Bayern Munich footballer and 2014 world champion Jérôme Boateng said on Thursday that it was "desirable" that white athletes "use their notoriety" to pay tribute to George Floyd. This 46-year-old black man died on May 25 during a police intervention in Minneapolis in the United States.

2014 German soccer world champion Jérôme Boateng says it would be "desirable" for more famous white athletes to join in the tributes to George Floyd, sending a signal against racism. "Our voices carry, we have a platform and we reach many people," said the 31-year-old defender from Bayern Munich, whose father is a Ghanaian, said Thursday in an interview with Deutsche Welle radio.

"I think we can do a lot more"

"All the white athletes who are not currently speaking are not racists, obviously," he said, "but of course it is desirable that they also use their notoriety for this cause. Many do, but I believe that 'there is much more we can do. "

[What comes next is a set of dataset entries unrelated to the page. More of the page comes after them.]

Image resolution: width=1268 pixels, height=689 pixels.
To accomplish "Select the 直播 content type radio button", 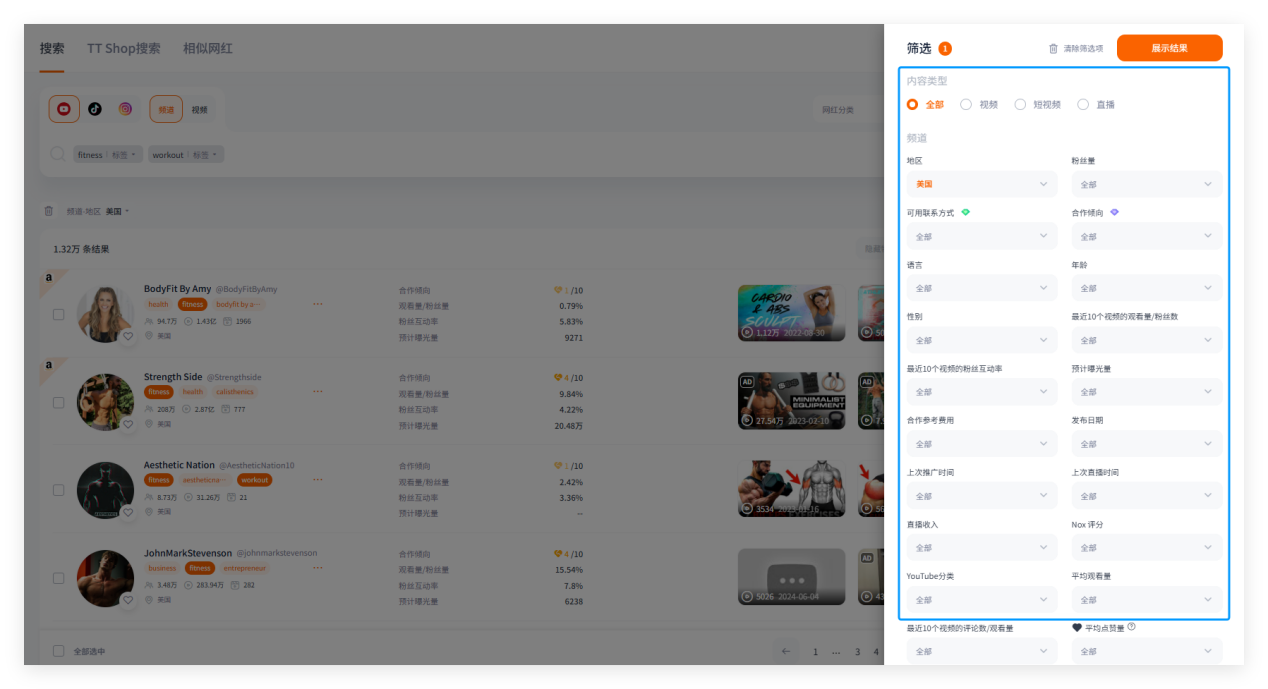I will (1083, 104).
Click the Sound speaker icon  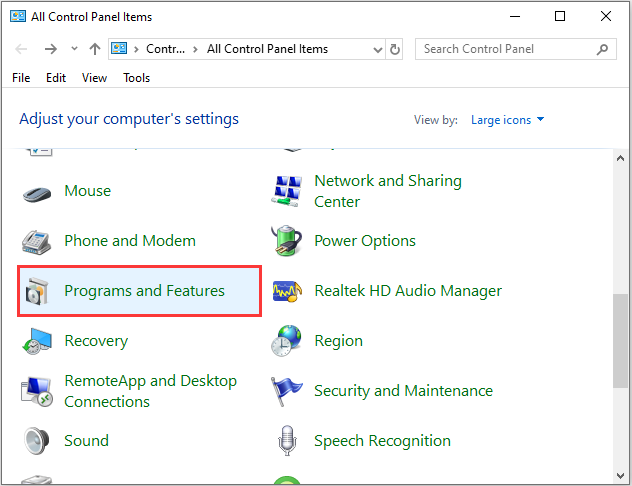(x=38, y=441)
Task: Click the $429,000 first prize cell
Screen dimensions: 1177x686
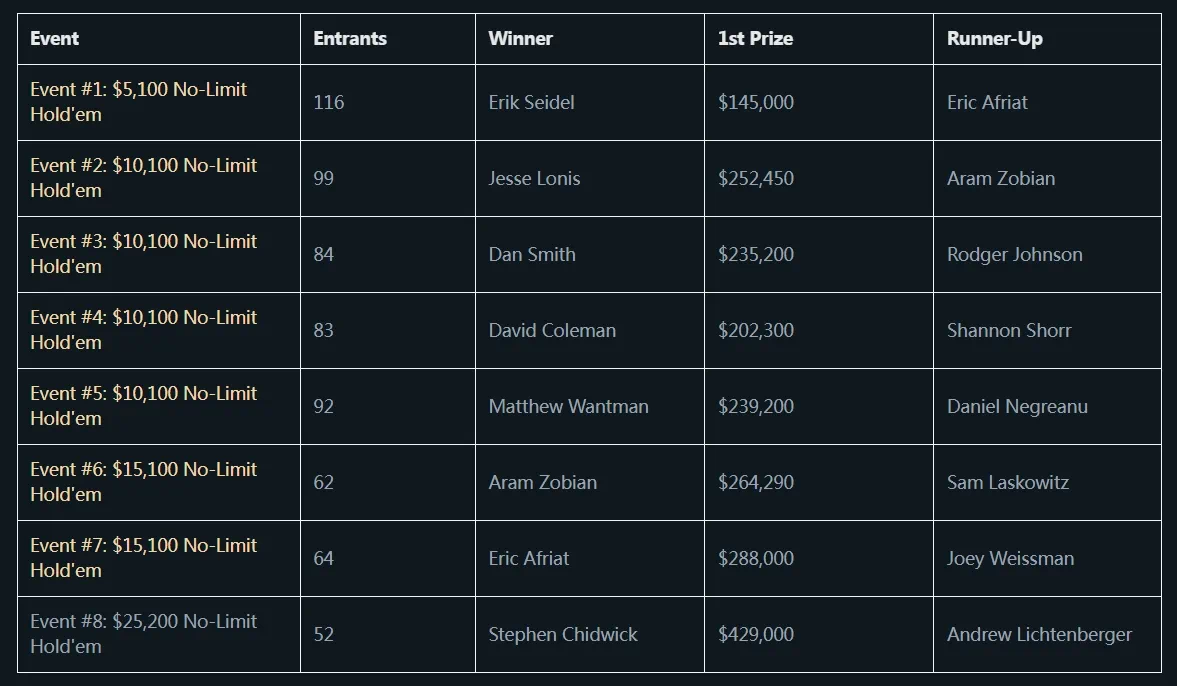Action: [x=755, y=634]
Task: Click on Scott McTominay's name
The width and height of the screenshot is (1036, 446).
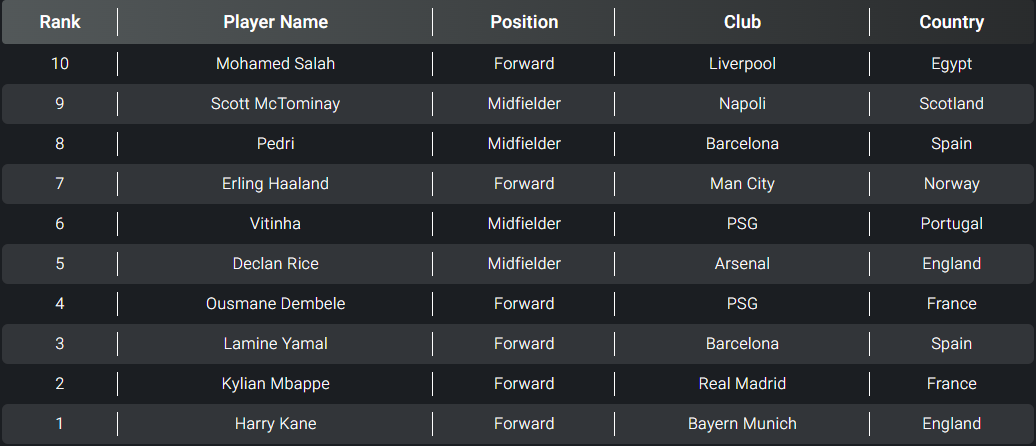Action: pos(275,104)
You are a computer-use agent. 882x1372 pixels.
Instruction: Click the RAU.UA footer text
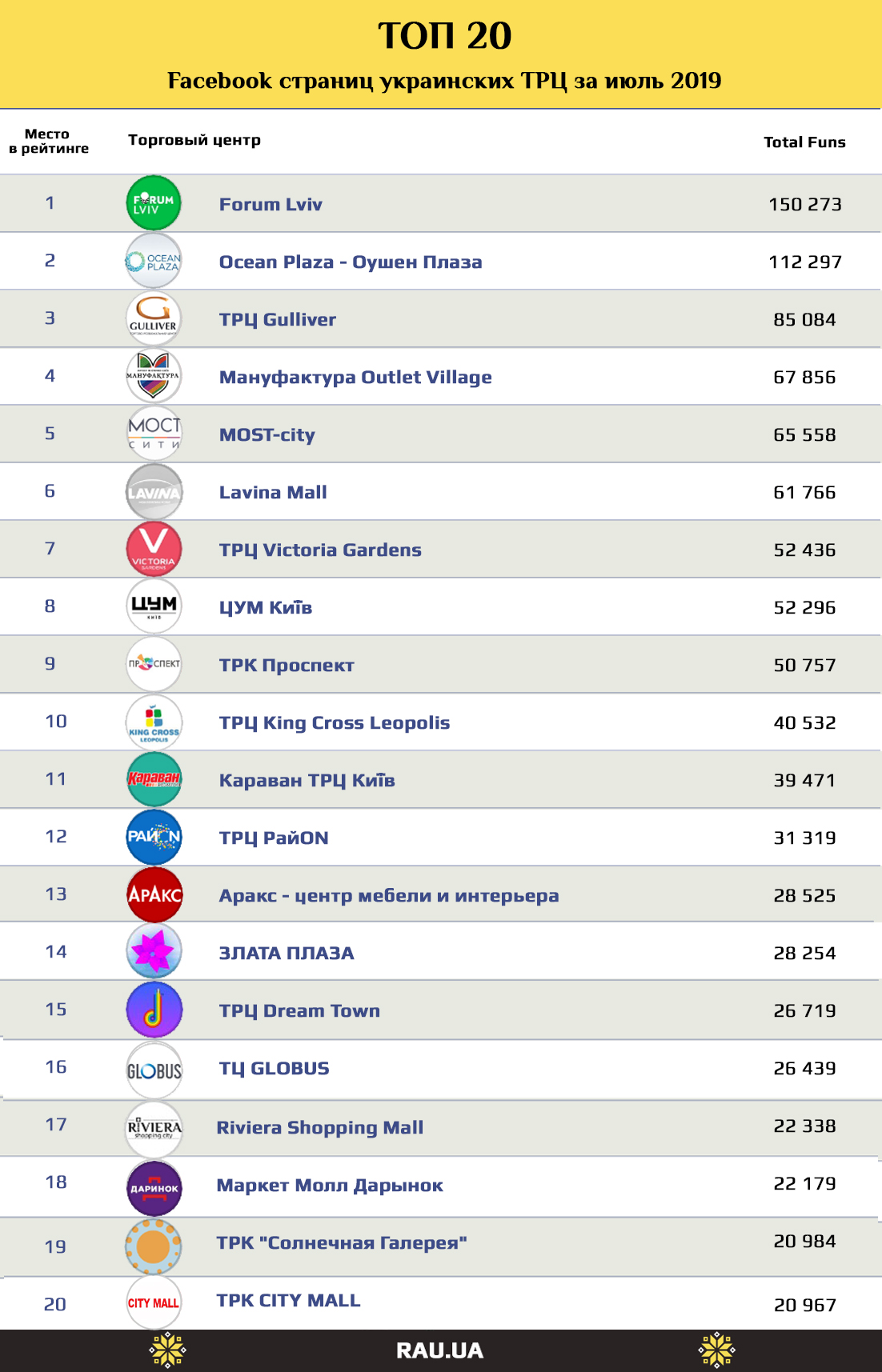coord(439,1350)
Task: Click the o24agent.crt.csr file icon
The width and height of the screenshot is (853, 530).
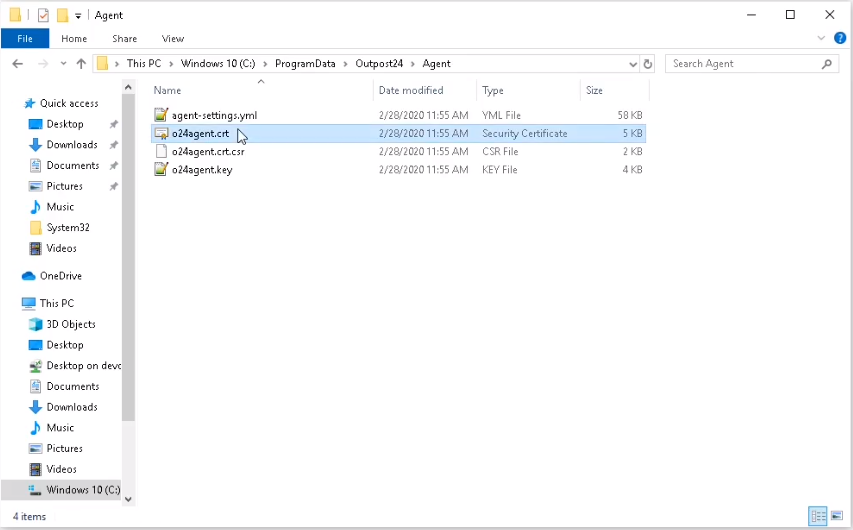Action: point(161,152)
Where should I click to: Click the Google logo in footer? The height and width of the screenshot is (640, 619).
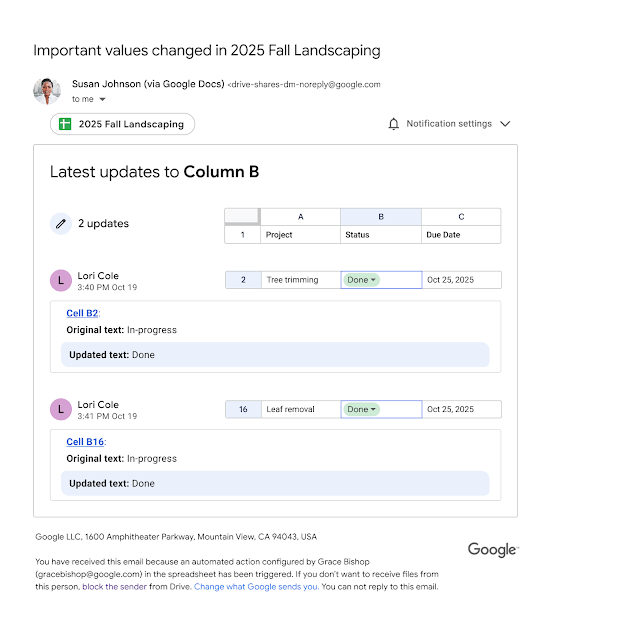492,549
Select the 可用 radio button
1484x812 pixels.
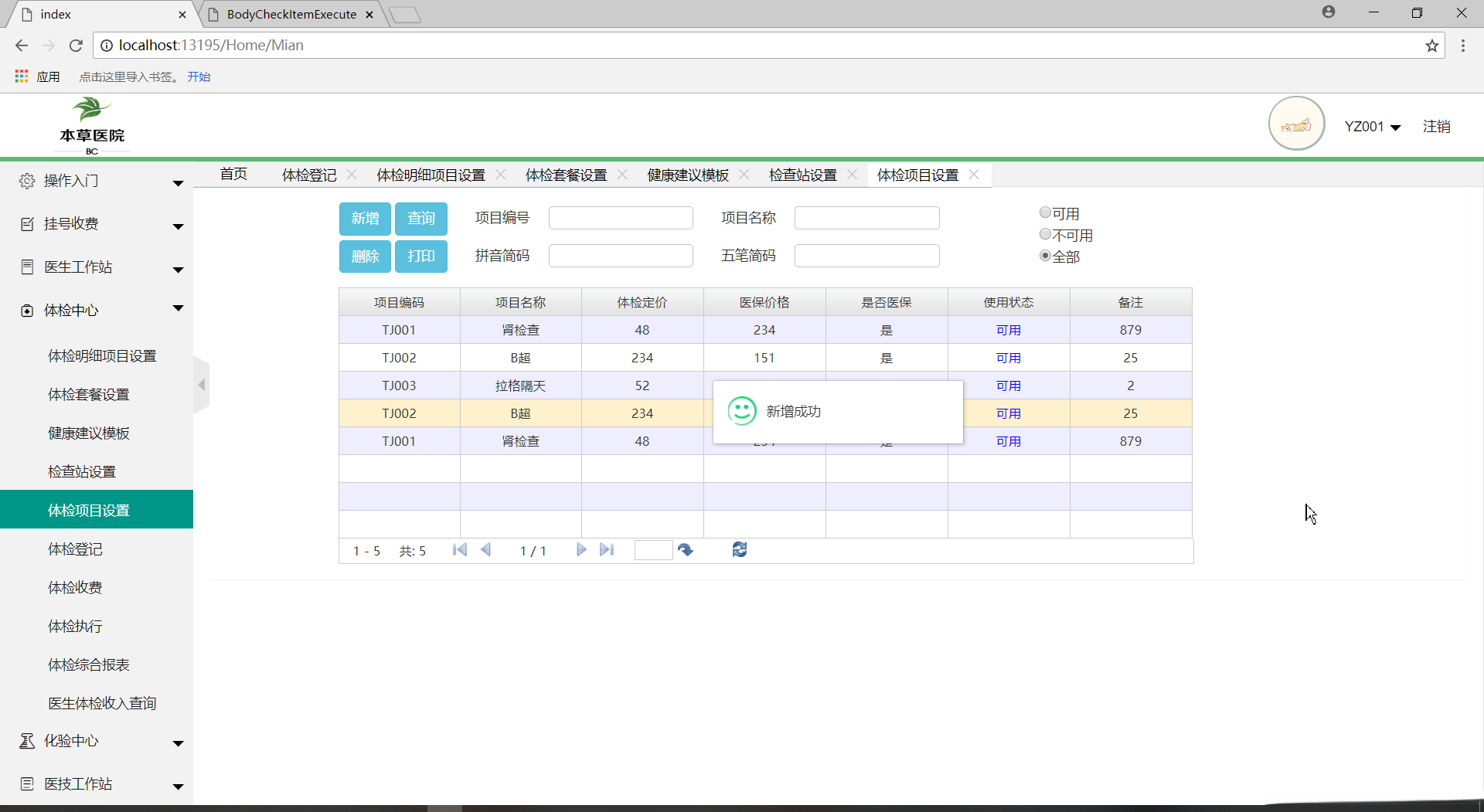(x=1045, y=212)
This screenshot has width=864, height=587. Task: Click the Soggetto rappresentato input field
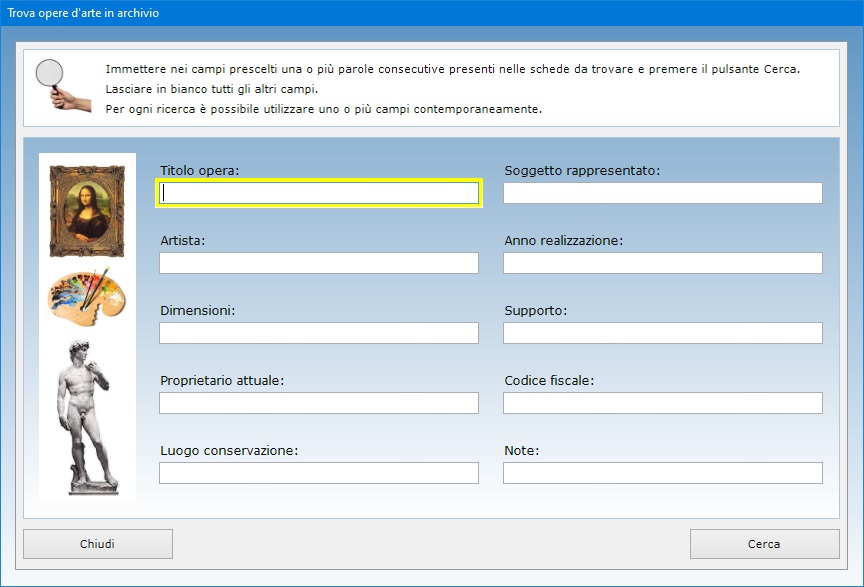[x=662, y=193]
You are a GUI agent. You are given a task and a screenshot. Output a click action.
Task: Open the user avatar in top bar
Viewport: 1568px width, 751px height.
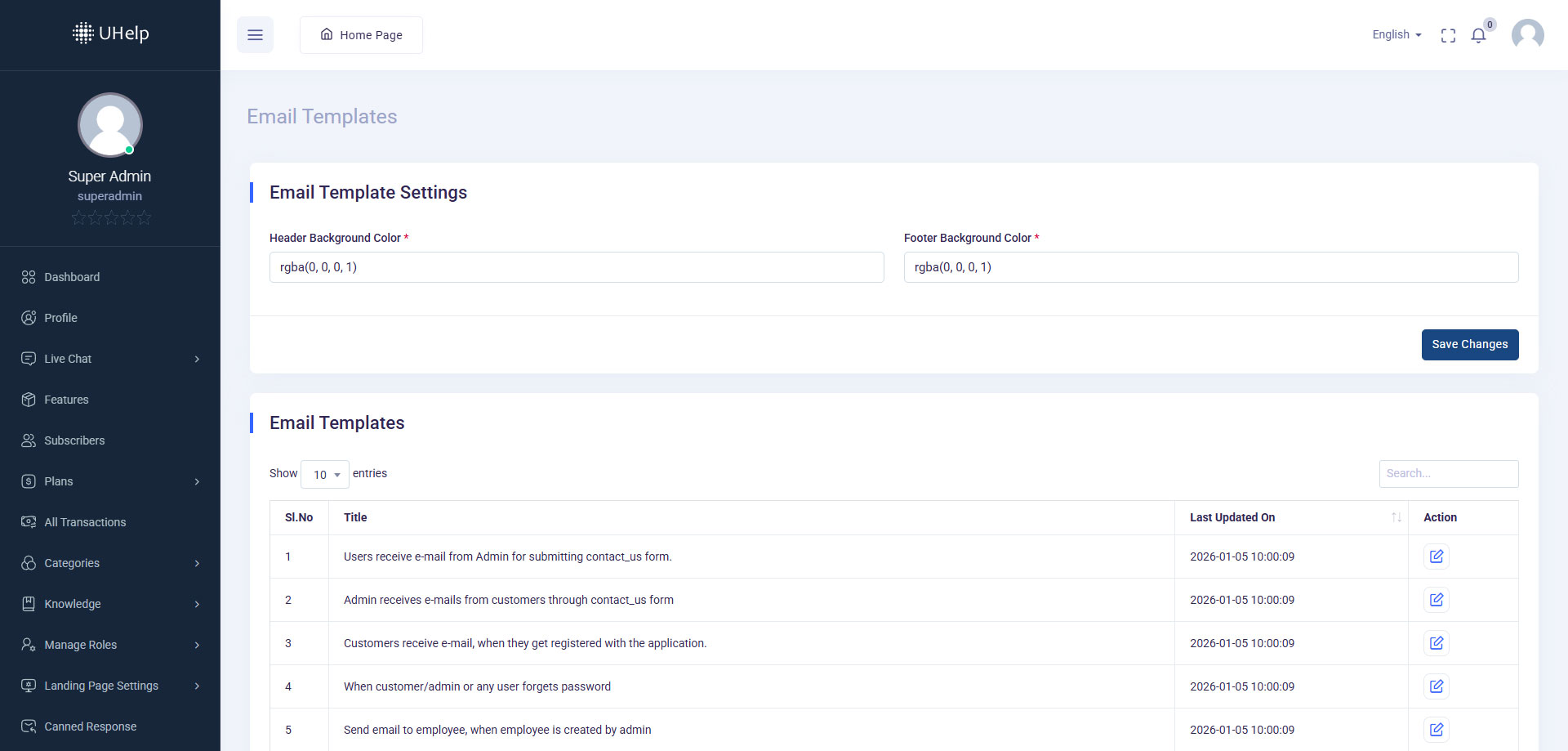pos(1527,35)
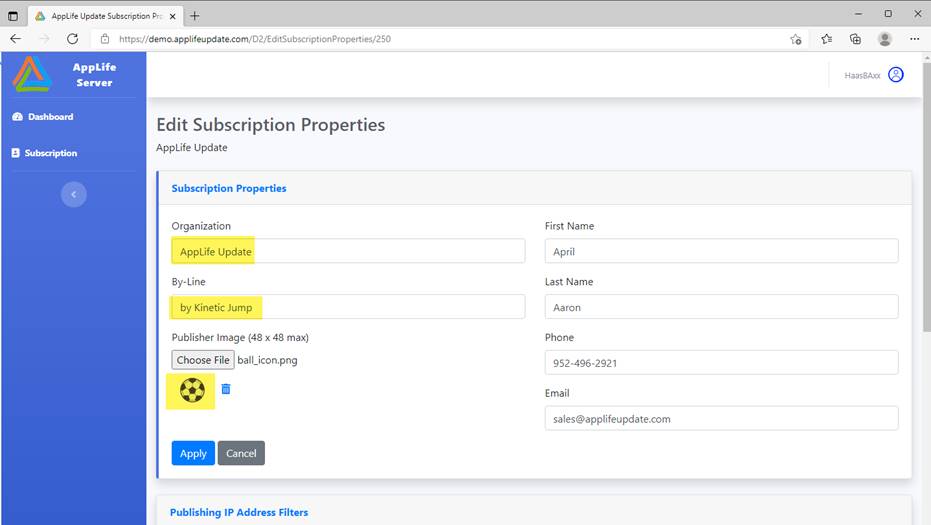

Many athletes, the majority black, have already joined the tributes to George Floyd, a 46-year-old black man, who died on May 25 in Minneapolis in the United States, repeating "I can't breathe" ( "I can't breathe"), while he was kept on the ground under the knee of a white policeman whose colleagues remained passive.

"In schools too"

For Jérôme Boateng, it is important to go further than a simple message on social networks: "We must also take matters into our own hands, whether in the form of work with children, or in integration projects Anyone can help. "

"It always depends on the parents, and what they pass on to their children. In the schools too, the issue of racism must be integrated into the curricula. This is only how we will move forward," he adds. -he. 

The ex-international, who said he had suffered from racism on the ground since his childhood, had been the target in 2016 of a statement by a far-right leader, Alexander Gauland, who had affirmed that "people appreciate as a footballer but would not like to have him as a neighbor. " Chancellor Angela Merkel then publicly supported Boateng.